● ASSIGNMENT
Count the lines in the rows below that contain the string "particular", treating case as significant. Reply with the number only.

● Dataset entries

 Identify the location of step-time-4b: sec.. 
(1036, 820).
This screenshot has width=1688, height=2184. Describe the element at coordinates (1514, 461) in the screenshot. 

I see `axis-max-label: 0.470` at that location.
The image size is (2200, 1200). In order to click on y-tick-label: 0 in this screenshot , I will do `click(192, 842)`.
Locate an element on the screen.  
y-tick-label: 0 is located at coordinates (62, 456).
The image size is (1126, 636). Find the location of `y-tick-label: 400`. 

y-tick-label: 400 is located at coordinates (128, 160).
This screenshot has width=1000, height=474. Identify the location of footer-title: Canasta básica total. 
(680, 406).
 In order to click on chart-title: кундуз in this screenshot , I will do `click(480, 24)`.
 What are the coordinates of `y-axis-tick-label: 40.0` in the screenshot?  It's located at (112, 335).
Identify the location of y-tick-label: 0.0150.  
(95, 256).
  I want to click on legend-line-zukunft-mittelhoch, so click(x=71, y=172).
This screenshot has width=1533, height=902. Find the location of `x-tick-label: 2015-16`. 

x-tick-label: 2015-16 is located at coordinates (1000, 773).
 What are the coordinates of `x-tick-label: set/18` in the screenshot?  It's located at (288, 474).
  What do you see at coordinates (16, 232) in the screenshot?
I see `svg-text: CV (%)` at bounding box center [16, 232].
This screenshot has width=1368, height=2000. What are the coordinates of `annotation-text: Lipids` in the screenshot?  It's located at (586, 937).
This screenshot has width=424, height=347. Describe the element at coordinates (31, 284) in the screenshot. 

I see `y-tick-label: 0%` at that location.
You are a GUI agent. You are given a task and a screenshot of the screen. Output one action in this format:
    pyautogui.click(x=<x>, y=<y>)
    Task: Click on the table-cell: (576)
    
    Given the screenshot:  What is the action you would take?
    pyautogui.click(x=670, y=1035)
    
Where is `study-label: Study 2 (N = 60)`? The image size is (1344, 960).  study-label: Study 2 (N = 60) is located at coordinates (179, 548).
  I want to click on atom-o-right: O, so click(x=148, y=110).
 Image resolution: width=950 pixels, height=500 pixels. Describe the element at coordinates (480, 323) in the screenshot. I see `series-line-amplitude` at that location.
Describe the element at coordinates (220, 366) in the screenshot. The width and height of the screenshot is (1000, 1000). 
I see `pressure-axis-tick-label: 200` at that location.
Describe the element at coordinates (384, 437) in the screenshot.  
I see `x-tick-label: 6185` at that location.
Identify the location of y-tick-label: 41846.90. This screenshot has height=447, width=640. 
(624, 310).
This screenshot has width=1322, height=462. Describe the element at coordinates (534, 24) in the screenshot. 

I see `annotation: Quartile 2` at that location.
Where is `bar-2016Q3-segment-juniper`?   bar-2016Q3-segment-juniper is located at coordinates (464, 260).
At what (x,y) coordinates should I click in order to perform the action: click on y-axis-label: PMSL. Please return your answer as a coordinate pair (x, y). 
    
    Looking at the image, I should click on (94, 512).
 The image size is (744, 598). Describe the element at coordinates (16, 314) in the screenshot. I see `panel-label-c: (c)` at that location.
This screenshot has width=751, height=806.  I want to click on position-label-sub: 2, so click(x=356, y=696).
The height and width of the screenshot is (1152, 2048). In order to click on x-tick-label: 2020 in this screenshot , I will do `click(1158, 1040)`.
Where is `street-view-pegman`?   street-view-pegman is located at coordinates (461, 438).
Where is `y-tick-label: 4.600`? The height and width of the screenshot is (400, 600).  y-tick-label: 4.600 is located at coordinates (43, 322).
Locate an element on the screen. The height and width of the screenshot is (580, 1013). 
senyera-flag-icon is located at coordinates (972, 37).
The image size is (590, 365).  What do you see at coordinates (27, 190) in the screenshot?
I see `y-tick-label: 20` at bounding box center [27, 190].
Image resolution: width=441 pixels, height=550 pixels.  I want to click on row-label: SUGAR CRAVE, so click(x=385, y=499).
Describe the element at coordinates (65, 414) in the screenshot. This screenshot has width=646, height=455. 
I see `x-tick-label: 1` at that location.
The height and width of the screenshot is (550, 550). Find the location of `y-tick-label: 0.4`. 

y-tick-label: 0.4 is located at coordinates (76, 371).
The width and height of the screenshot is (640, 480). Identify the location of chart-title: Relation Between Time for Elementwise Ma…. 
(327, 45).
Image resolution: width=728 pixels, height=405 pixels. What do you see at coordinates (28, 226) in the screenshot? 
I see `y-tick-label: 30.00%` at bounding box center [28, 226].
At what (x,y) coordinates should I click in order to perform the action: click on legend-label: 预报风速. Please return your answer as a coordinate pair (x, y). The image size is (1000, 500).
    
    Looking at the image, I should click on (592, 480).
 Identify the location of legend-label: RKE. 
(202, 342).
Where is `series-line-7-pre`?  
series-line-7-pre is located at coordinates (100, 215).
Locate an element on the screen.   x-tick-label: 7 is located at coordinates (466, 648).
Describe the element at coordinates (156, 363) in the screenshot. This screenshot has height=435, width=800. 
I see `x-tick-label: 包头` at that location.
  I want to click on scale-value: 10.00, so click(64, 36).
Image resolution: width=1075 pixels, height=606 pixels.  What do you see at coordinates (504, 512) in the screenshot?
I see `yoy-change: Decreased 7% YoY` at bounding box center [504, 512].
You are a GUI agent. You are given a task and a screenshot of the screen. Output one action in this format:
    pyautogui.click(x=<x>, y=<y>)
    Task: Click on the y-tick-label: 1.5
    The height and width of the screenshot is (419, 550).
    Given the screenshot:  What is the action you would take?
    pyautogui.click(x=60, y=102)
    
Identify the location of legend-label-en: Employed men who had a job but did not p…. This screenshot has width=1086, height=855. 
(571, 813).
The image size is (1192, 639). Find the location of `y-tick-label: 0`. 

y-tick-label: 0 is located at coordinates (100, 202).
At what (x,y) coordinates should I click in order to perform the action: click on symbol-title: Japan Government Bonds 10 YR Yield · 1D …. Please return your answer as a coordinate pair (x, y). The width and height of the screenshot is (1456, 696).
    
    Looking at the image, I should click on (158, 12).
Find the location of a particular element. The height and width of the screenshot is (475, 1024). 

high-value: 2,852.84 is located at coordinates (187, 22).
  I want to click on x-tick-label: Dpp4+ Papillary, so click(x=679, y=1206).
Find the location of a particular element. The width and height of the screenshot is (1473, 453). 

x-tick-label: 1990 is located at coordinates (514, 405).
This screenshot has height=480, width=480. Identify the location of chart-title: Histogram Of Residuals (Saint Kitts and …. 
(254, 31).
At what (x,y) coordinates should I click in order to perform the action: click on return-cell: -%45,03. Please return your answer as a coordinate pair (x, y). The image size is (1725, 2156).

● YOUR SOLUTION
2